» **REQUIRED WORK**
From the records below, find each line with the string "settings" and copy it.

-- DATASET CONTENT follows --

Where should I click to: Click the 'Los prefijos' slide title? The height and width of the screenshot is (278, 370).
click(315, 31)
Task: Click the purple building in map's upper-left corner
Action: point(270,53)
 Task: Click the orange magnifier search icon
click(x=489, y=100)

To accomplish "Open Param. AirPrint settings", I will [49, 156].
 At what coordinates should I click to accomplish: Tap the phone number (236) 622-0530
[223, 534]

-- DATASET CONTENT concluded --
-- DATASET CONTENT follows --

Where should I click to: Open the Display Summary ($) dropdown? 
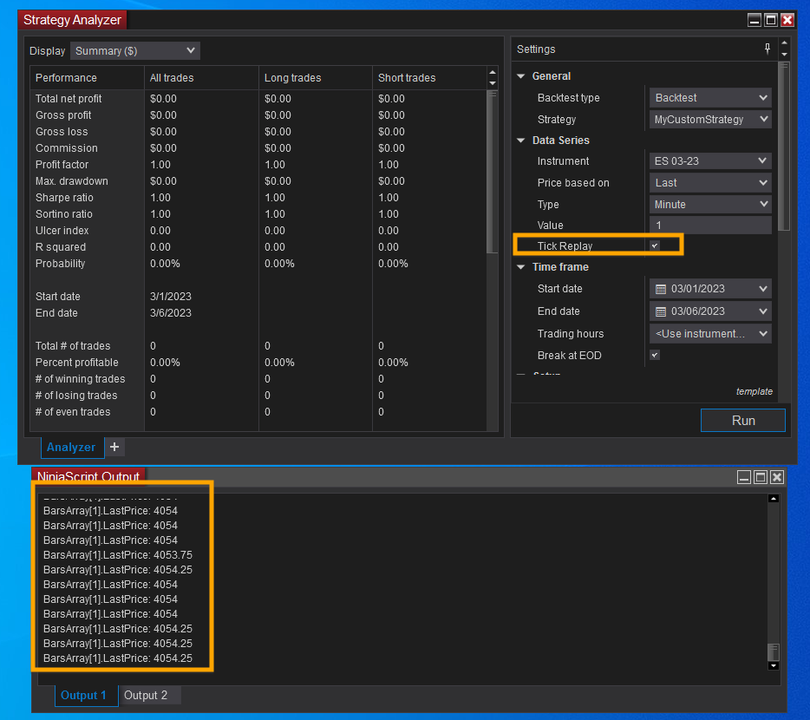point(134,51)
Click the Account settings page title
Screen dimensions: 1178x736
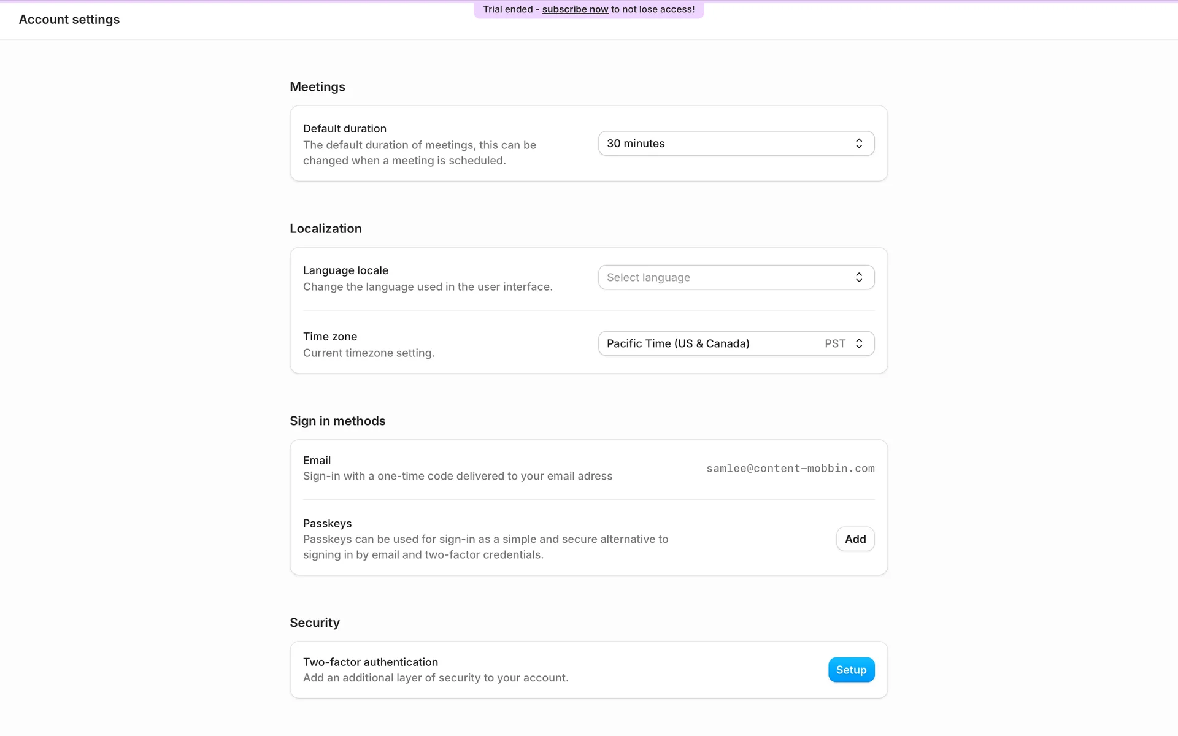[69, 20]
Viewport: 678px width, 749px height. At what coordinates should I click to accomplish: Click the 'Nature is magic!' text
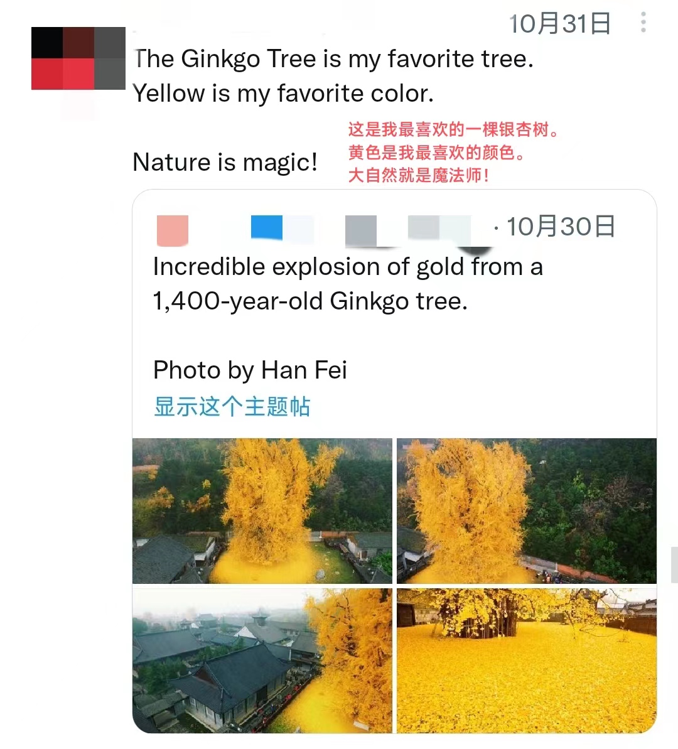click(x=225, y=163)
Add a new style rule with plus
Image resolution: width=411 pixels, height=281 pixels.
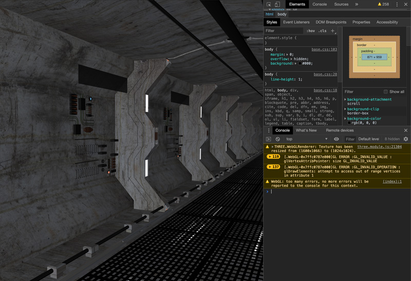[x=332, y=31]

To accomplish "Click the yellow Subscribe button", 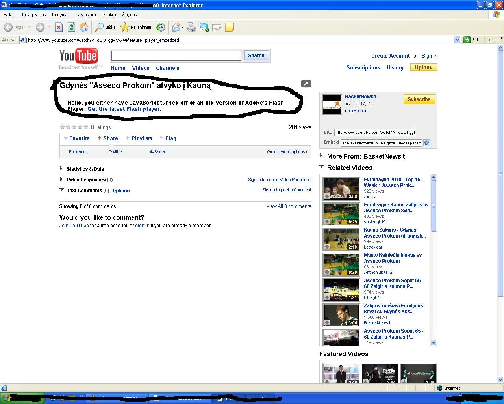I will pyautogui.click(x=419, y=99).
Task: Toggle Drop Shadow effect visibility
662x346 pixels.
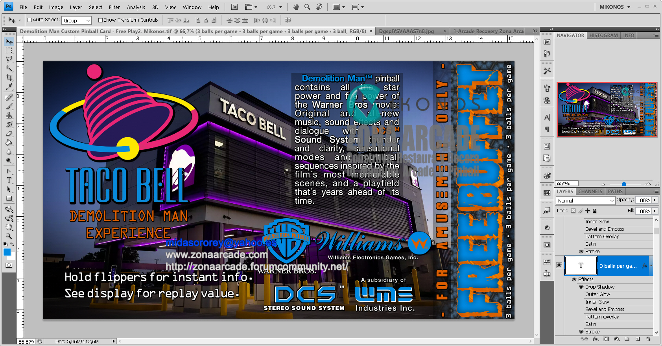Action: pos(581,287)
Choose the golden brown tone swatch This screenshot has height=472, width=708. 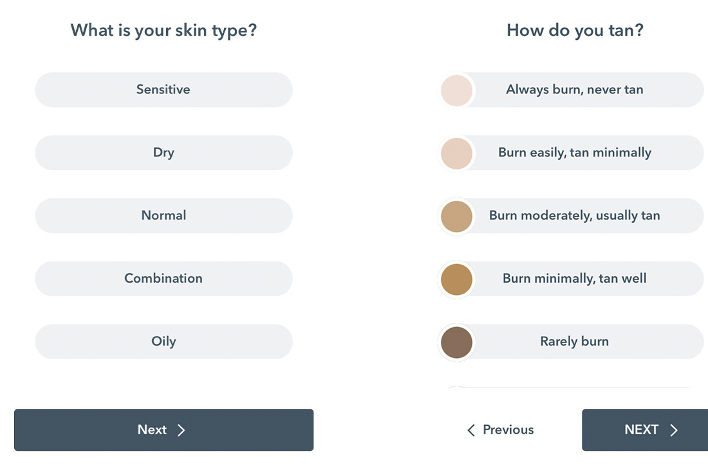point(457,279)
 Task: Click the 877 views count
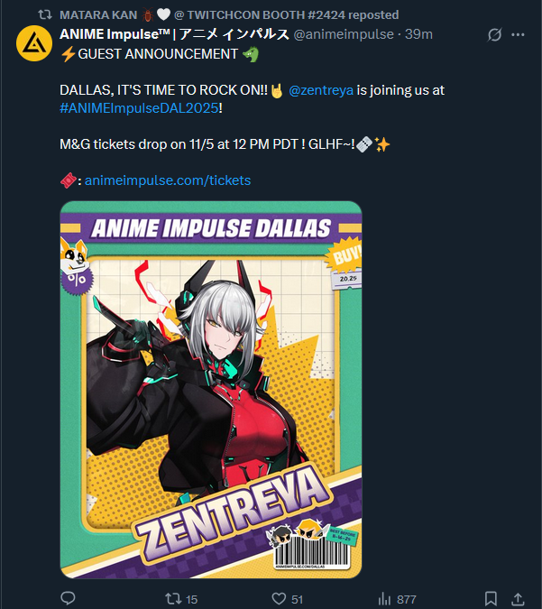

-- DATASET CONTENT concluded --

» **YOUR RESPONSE**
To accomplish "Open Param. AirPrint settings", I will [49, 156].
Click the Account settings page title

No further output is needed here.